Dendritic polyglycerols are highly biocompatible polymers which can be synthesized on a multi gram scale in a one-pot synthesis. The properties of these derivatives can be influenced by using various surface groups, such as sulfates, carbonates, phosphates etc. Some derivatives have been already known for inflammation and bone targeting ^[1]. Dendritic polyglycerol sulfates (dPGS) are promising candidates to be applied as anti-inflammation and anti-coagulation agents ^[2]. The presence of amine surface groups in dPGS derivatives allows the attachment of various fluorescence tags and/or radiolabels. Fluorescence imaging using near IR probes visualizes a specific accumulation of dendritic polyglycerol sulfates (dPGS) in inflamed lesions ^[3]. With respect to radioactive labelling, ³⁵S-labelled dPGS amines have been prepared. This allows ex vivo experiments using autoradiography^[4]. However, there is a need of detailed information about bio-distribution and pharmacokinetic properties for dendritic polyglycerol derivatives.

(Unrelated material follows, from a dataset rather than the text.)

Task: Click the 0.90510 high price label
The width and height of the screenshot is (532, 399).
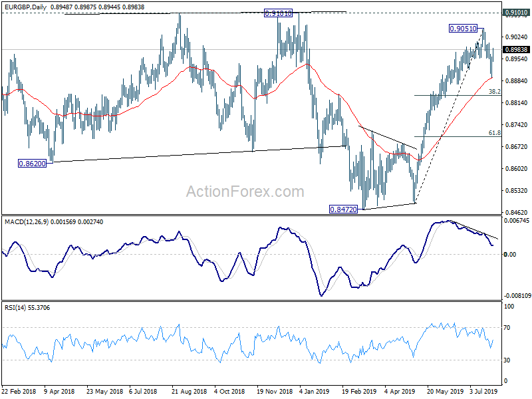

For this reason, appropriate imaging techniques should be applied to achieve reliable information about the bio-distribution and the metabolic fate of these macromolecules in vivo. Nuclear imaging, especially positron emission tomography (PET) is known to be one of the most reliable techniques to follow the fate of substances in vivo and to examine the biological and pathological processes considering the small dose requirement of the radiolabelled substances to diminish the pharmacological effects. ⁶⁴Cu has suitable decay characteristics that allow for PET imaging and a variety of bifunctional chelator agents (BFCAs) are available for attachment to dendritic polyglycerol derivatives using appropriate anchor groups.

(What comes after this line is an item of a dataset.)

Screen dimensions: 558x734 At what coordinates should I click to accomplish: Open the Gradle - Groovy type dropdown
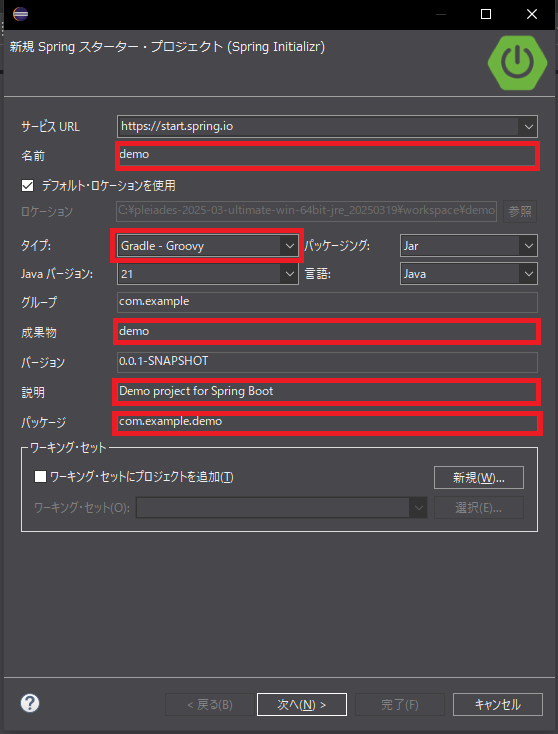tap(207, 246)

Herein, we report the synthesis, radiolabelling and biodistribution studies of the dPGS scaffolds using BFCAs on the basis of 1,4,7-triazacyclononane with various functional end groups (carboxylic, maleimide, isothiocyanate groups) for easy bioconjugation onto the dPGS scaffolds (amine/mercapto surface groups). ⁶⁴Cu-labeling experiments confirmed rapid Cu^II complex formation under mild conditions. The stability of the ⁶⁴Cu radiolabelled conjugates has been studied in the presence of competing ligands, human serum and super oxide dismutase (SOD)^[5] For stability studies in the presence of human serum and SOD, two complementary in vitro assays have been applied. Small animal PET studies with ⁶⁴Cu-labelled dPGS derivatives in male Wistar rats have been performed and discussed.